Security breaches are an obvious outcome of sharing a child’s personal information and details for millions of viewers. Parents are known to have captured and posted their children’s most vulnerable moments, including breakdowns on social media, which can often serve as leverage for cyber-bullying, and/or bullying by peers in future. The children become impassive characters in their parents’ act. Do children lose their right to refuse filming because they’ve been an integral part of their parents’ channels? Will their needs be tweaked according to what fits the aesthetic of the brand the channel represents? Often, these children are cornered, and hence unable to recognize abuse, and exploitation for what they are.

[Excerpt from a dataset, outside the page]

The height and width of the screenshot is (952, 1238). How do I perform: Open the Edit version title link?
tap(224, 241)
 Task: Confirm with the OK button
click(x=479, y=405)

When the children become the cynosure of a YouTube vlogging channel, it is a recipe for disaster, as the relationship changes from parent-child to employer-employee. 

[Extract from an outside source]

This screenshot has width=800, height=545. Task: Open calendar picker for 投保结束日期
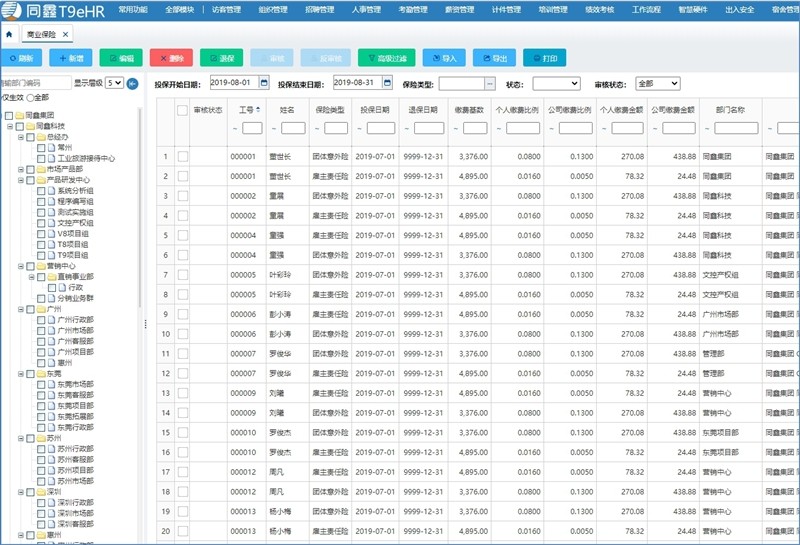[386, 83]
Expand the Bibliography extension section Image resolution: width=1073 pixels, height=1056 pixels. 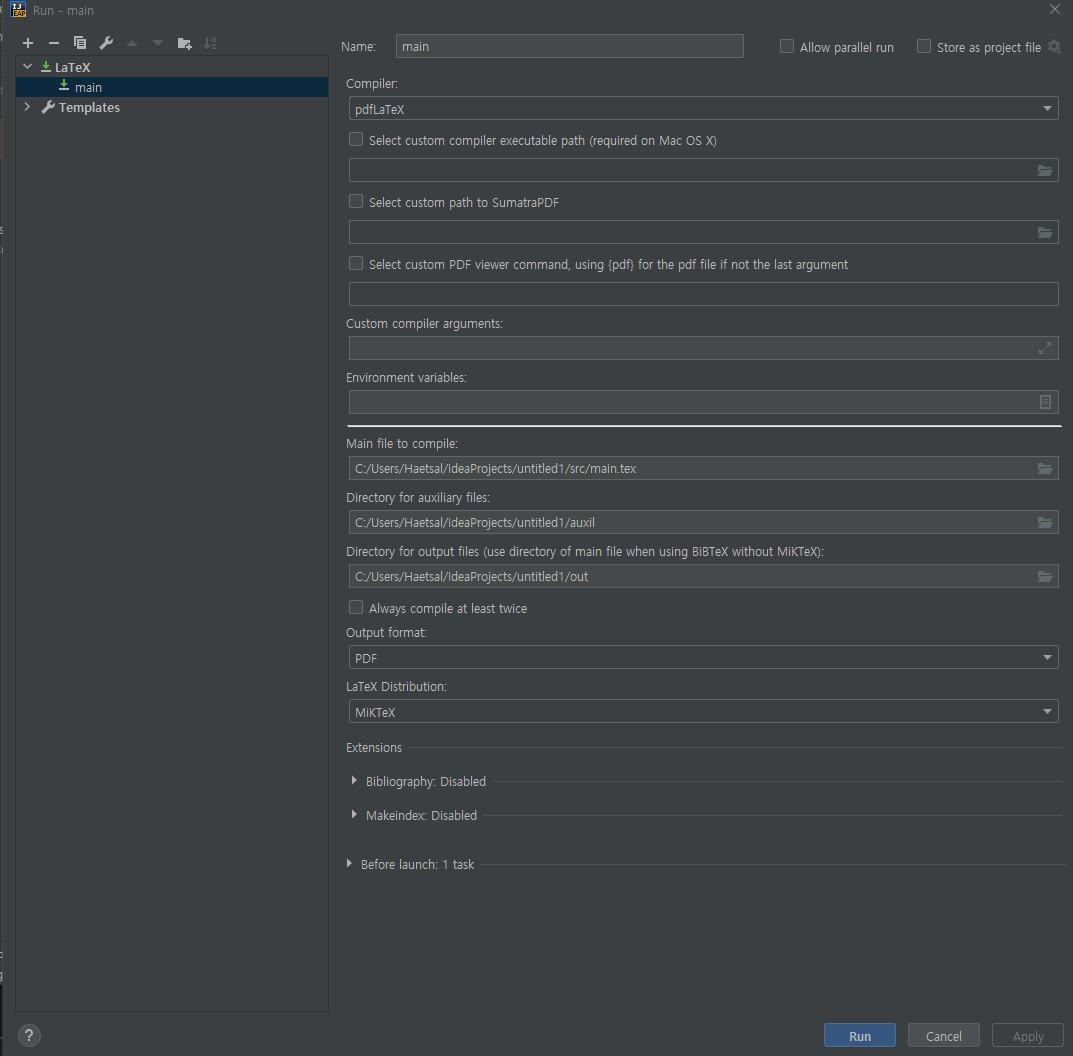click(x=353, y=781)
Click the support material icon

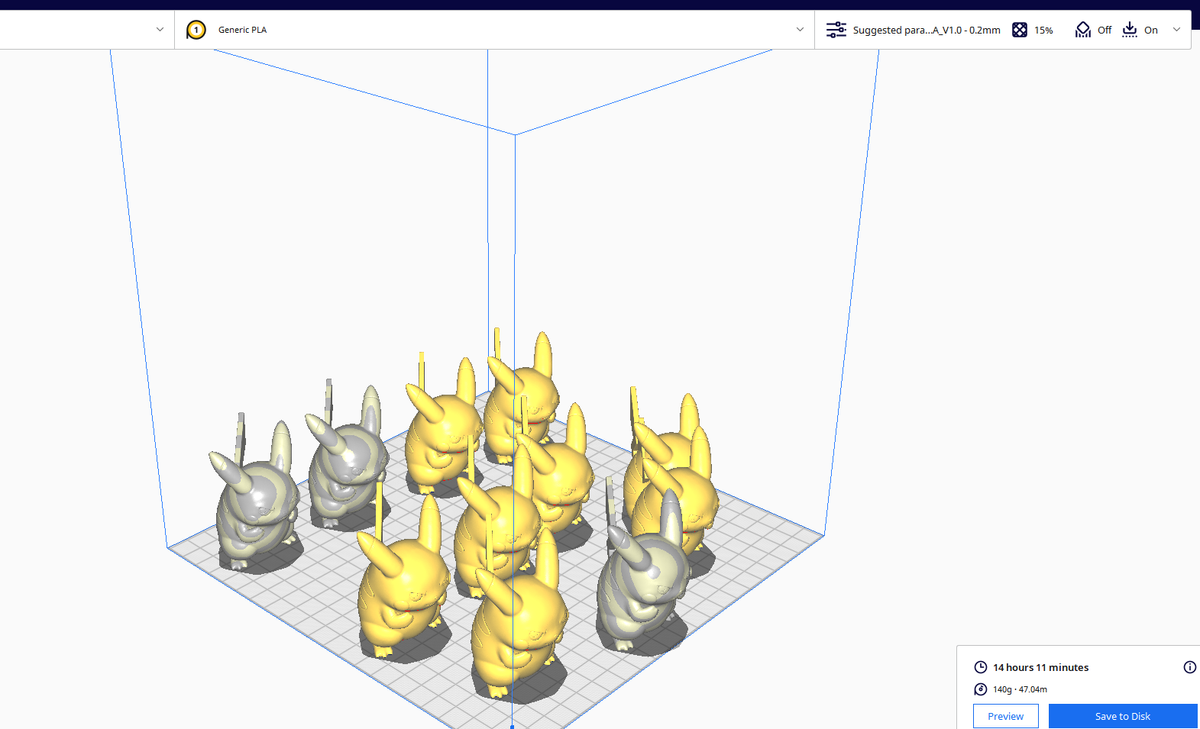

Children possibly ‘consent’ because they know that ‘talking to the camera’ gets their parents’ approval or they might think that they are actually talking to someone (an imaginary friend), not a few million people. Their (lack of agency) is misinterpreted as consent.

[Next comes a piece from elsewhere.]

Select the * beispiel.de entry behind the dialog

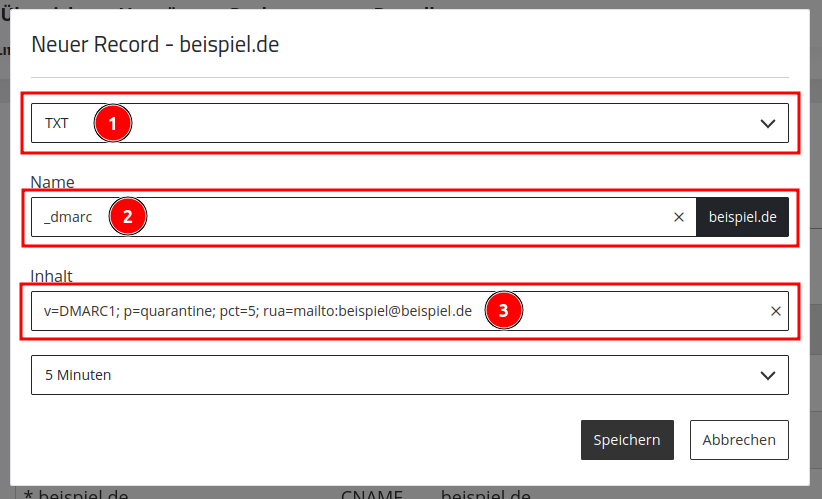(x=76, y=494)
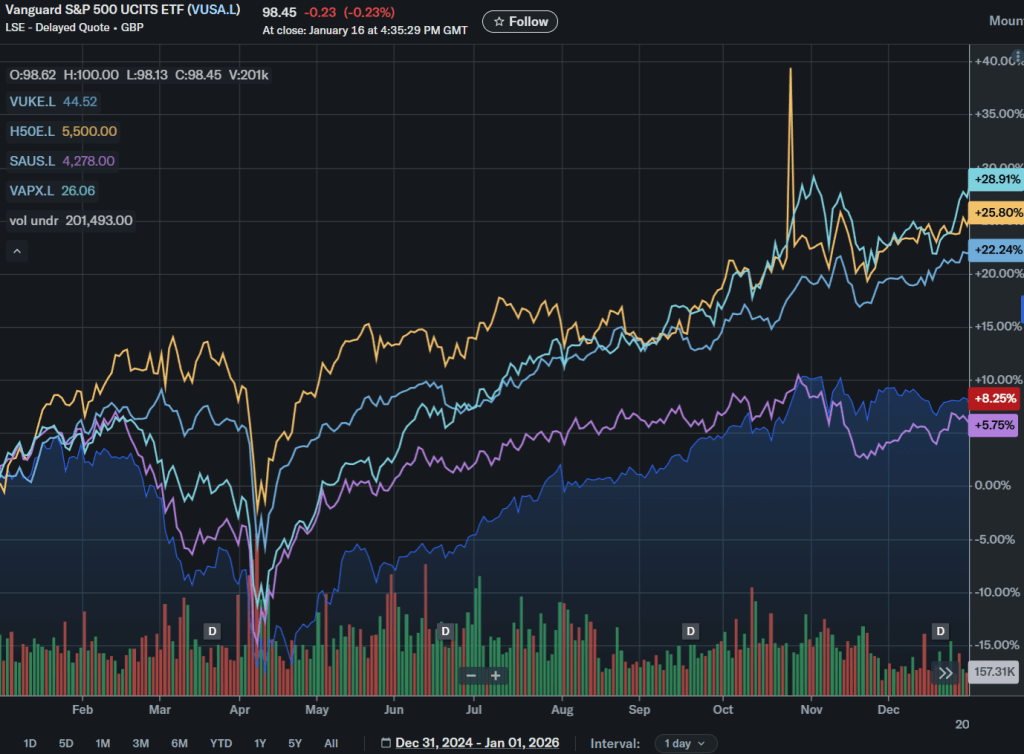The width and height of the screenshot is (1024, 754).
Task: Click the April dividend D marker
Action: (211, 631)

It can be argued that abuse is isolated and that children actually ‘consent’ to being filmed, but is it really possible for children to completely fathom a concept that is so widely misconstrued? For all we know, children possibly ‘consent’ because they know that ‘talking to the camera’ gets their parents’ approval or they might think that they are actually talking to someone (an imaginary friend), not a few million people. Their (lack of agency) is misinterpreted as consent.

The long-term psychological impact of the instant fame and validation culture that family vlogging brings about on the children is immeasurable and could be potentially devastating. The mental health struggles and trauma of child actors were also unanticipated and unfortunate outcomes of young fame, and work commitments. YouTube has conferred instant stardom and celebration on several people, and particularly children. Leaving the YouTube bubble and transitioning into reality will be a humongous change for these children. The inherent nature of the vlogging genre is to blame for this, as it is precariously perched between reality and realistic entertainment. 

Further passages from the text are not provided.